> [WORK INSTRUCTION]: Reproduce every entry word for word.
#### WORKING DATA ####
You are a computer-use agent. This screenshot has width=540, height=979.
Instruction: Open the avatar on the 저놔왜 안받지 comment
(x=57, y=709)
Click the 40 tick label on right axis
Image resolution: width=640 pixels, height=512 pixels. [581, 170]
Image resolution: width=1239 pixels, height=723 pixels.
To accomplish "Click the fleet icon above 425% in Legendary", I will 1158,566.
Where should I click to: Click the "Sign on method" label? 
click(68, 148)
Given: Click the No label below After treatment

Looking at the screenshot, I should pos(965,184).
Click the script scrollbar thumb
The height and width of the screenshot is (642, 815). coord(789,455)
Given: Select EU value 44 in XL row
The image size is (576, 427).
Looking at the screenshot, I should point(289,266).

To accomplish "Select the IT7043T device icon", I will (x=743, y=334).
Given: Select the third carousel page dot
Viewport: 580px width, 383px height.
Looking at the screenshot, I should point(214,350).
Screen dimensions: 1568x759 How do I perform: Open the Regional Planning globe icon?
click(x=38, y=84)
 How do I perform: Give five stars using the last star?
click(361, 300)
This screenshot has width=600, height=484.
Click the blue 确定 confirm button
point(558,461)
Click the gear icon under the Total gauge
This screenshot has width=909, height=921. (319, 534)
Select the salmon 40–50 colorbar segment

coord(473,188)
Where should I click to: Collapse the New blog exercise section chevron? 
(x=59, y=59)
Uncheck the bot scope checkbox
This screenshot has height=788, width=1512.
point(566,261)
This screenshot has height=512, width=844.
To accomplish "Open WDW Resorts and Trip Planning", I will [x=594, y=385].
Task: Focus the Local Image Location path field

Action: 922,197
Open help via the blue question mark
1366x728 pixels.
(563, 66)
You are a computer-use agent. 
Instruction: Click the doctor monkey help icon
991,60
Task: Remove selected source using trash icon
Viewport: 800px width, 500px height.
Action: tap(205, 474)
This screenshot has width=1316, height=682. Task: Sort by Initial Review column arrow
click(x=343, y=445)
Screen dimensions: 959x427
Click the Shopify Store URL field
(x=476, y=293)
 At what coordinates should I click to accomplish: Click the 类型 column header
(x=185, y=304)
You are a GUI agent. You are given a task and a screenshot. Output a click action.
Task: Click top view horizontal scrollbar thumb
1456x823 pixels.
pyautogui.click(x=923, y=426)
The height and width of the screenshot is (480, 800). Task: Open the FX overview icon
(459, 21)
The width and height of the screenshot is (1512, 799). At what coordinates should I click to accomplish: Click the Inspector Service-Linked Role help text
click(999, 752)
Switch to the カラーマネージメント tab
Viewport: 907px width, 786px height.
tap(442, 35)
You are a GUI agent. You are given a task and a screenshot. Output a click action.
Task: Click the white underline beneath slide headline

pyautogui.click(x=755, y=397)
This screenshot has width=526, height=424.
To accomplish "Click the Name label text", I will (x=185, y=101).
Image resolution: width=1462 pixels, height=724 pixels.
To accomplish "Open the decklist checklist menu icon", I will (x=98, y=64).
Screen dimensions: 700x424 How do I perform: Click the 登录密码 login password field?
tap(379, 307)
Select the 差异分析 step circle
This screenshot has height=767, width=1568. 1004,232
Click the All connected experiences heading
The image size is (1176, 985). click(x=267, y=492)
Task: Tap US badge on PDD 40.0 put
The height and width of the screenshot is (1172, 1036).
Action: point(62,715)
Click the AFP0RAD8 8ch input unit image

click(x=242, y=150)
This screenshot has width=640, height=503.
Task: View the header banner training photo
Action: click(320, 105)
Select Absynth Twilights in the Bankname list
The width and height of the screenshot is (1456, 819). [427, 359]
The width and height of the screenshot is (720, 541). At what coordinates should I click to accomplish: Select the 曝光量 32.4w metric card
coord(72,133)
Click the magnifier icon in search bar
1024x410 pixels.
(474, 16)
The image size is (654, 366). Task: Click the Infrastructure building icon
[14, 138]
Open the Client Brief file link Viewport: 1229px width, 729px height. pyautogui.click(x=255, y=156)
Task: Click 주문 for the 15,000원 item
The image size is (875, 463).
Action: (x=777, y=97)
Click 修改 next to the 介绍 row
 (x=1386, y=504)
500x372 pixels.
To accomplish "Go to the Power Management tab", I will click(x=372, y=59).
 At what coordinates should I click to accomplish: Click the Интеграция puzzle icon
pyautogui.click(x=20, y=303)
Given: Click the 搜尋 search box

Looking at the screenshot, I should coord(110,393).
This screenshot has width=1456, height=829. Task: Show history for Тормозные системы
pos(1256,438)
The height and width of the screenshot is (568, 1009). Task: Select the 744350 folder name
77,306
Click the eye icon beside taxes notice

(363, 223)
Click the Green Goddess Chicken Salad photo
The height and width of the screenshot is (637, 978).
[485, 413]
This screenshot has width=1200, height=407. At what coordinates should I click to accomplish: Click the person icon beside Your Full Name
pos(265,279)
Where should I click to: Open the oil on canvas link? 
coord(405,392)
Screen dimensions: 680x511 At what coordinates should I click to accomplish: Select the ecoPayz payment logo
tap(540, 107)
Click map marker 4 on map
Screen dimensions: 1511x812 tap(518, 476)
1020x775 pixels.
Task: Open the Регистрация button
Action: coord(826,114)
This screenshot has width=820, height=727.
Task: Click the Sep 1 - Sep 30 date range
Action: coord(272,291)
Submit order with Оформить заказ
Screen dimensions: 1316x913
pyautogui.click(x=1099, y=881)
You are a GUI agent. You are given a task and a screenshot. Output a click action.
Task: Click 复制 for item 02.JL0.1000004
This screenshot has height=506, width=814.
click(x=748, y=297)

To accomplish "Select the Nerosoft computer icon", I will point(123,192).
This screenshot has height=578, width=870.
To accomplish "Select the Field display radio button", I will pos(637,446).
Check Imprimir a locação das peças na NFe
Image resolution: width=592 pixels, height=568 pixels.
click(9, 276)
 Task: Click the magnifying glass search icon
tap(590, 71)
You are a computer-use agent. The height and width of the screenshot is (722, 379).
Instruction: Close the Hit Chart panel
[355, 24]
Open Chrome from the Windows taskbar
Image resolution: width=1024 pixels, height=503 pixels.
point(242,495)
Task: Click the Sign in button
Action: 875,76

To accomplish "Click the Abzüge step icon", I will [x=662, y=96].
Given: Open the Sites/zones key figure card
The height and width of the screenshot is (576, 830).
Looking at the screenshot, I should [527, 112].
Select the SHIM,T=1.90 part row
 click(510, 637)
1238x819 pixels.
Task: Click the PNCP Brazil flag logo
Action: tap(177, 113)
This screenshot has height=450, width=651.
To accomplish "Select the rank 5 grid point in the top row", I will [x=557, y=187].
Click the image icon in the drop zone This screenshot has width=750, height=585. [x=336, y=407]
####
> [OUTPUT FOR THIS EXERCISE]:
You are a computer-use agent. This screenshot has width=540, height=979.
Instruction: Open the avatar on the 저놔왜 안받지 comment
(x=57, y=709)
Click the 40 tick label on right axis
Image resolution: width=640 pixels, height=512 pixels. [581, 170]
Image resolution: width=1239 pixels, height=723 pixels.
To accomplish "Click the fleet icon above 425% in Legendary", I will 1158,566.
Where should I click to: Click the "Sign on method" label? 
click(68, 148)
Given: Click the No label below After treatment

Looking at the screenshot, I should pos(965,184).
Click the script scrollbar thumb
The height and width of the screenshot is (642, 815). coord(789,455)
Given: Select EU value 44 in XL row
The image size is (576, 427).
Looking at the screenshot, I should point(289,266).

To accomplish "Select the IT7043T device icon", I will (x=743, y=334).
Given: Select the third carousel page dot
Viewport: 580px width, 383px height.
Looking at the screenshot, I should point(214,350).
Screen dimensions: 1568x759 How do I perform: Open the Regional Planning globe icon?
click(x=38, y=84)
 How do I perform: Give five stars using the last star?
click(361, 300)
This screenshot has width=600, height=484.
Click the blue 确定 confirm button
point(558,461)
Click the gear icon under the Total gauge
This screenshot has width=909, height=921. (319, 534)
Select the salmon 40–50 colorbar segment

coord(473,188)
Where should I click to: Collapse the New blog exercise section chevron? 
(x=59, y=59)
Uncheck the bot scope checkbox
This screenshot has height=788, width=1512.
point(566,261)
This screenshot has height=512, width=844.
To accomplish "Open WDW Resorts and Trip Planning", I will [x=594, y=385].
Task: Focus the Local Image Location path field

Action: 922,197
Open help via the blue question mark
1366x728 pixels.
(563, 66)
You are a computer-use agent. 
Instruction: Click the doctor monkey help icon
991,60
Task: Remove selected source using trash icon
Viewport: 800px width, 500px height.
Action: tap(205, 474)
This screenshot has width=1316, height=682. Task: Sort by Initial Review column arrow
click(x=343, y=445)
Screen dimensions: 959x427
Click the Shopify Store URL field
(x=476, y=293)
 At what coordinates should I click to accomplish: Click the 类型 column header
(x=185, y=304)
You are a GUI agent. You are given a task and a screenshot. Output a click action.
Task: Click top view horizontal scrollbar thumb
1456x823 pixels.
pyautogui.click(x=923, y=426)
The height and width of the screenshot is (480, 800). Task: Open the FX overview icon
(459, 21)
The width and height of the screenshot is (1512, 799). At what coordinates should I click to accomplish: Click the Inspector Service-Linked Role help text
click(999, 752)
Switch to the カラーマネージメント tab
Viewport: 907px width, 786px height.
tap(442, 35)
You are a GUI agent. You are given a task and a screenshot. Output a click action.
Task: Click the white underline beneath slide headline

pyautogui.click(x=755, y=397)
This screenshot has width=526, height=424.
To accomplish "Click the Name label text", I will (x=185, y=101).
Image resolution: width=1462 pixels, height=724 pixels.
To accomplish "Open the decklist checklist menu icon", I will (x=98, y=64).
Screen dimensions: 700x424 How do I perform: Click the 登录密码 login password field?
tap(379, 307)
Select the 差异分析 step circle
This screenshot has height=767, width=1568. 1004,232
Click the All connected experiences heading
The image size is (1176, 985). click(x=267, y=492)
Task: Tap US badge on PDD 40.0 put
The height and width of the screenshot is (1172, 1036).
Action: point(62,715)
Click the AFP0RAD8 8ch input unit image

click(x=242, y=150)
This screenshot has width=640, height=503.
Task: View the header banner training photo
Action: click(320, 105)
Select Absynth Twilights in the Bankname list
The width and height of the screenshot is (1456, 819). [427, 359]
The width and height of the screenshot is (720, 541). At what coordinates should I click to accomplish: Select the 曝光量 32.4w metric card
coord(72,133)
Click the magnifier icon in search bar
1024x410 pixels.
(474, 16)
The image size is (654, 366). Task: Click the Infrastructure building icon
[14, 138]
Open the Client Brief file link Viewport: 1229px width, 729px height. pyautogui.click(x=255, y=156)
Task: Click 주문 for the 15,000원 item
The image size is (875, 463).
Action: (x=777, y=97)
Click 修改 next to the 介绍 row
 (x=1386, y=504)
500x372 pixels.
To accomplish "Go to the Power Management tab", I will click(x=372, y=59).
 At what coordinates should I click to accomplish: Click the Интеграция puzzle icon
pyautogui.click(x=20, y=303)
Given: Click the 搜尋 search box

Looking at the screenshot, I should coord(110,393).
This screenshot has width=1456, height=829. Task: Show history for Тормозные системы
pos(1256,438)
The height and width of the screenshot is (568, 1009). Task: Select the 744350 folder name
77,306
Click the eye icon beside taxes notice

(363, 223)
Click the Green Goddess Chicken Salad photo
The height and width of the screenshot is (637, 978).
[485, 413]
This screenshot has width=1200, height=407. At what coordinates should I click to accomplish: Click the person icon beside Your Full Name
pos(265,279)
Where should I click to: Open the oil on canvas link? 
coord(405,392)
Screen dimensions: 680x511 At what coordinates should I click to accomplish: Select the ecoPayz payment logo
tap(540, 107)
Click map marker 4 on map
Screen dimensions: 1511x812 tap(518, 476)
1020x775 pixels.
Task: Open the Регистрация button
Action: coord(826,114)
This screenshot has width=820, height=727.
Task: Click the Sep 1 - Sep 30 date range
Action: coord(272,291)
Submit order with Оформить заказ
Screen dimensions: 1316x913
pyautogui.click(x=1099, y=881)
You are a GUI agent. You are given a task and a screenshot. Output a click action.
Task: Click 复制 for item 02.JL0.1000004
This screenshot has height=506, width=814.
click(x=748, y=297)

To accomplish "Select the Nerosoft computer icon", I will point(123,192).
This screenshot has height=578, width=870.
To accomplish "Select the Field display radio button", I will pos(637,446).
Check Imprimir a locação das peças na NFe
Image resolution: width=592 pixels, height=568 pixels.
click(9, 276)
 Task: Click the magnifying glass search icon
tap(590, 71)
You are a computer-use agent. The height and width of the screenshot is (722, 379).
Instruction: Close the Hit Chart panel
[355, 24]
Open Chrome from the Windows taskbar
Image resolution: width=1024 pixels, height=503 pixels.
point(242,495)
Task: Click the Sign in button
Action: 875,76

To accomplish "Click the Abzüge step icon", I will [x=662, y=96].
Given: Open the Sites/zones key figure card
The height and width of the screenshot is (576, 830).
Looking at the screenshot, I should [527, 112].
Select the SHIM,T=1.90 part row
 click(510, 637)
1238x819 pixels.
Task: Click the PNCP Brazil flag logo
Action: tap(177, 113)
This screenshot has height=450, width=651.
To accomplish "Select the rank 5 grid point in the top row", I will [x=557, y=187].
Click the image icon in the drop zone This screenshot has width=750, height=585. [x=336, y=407]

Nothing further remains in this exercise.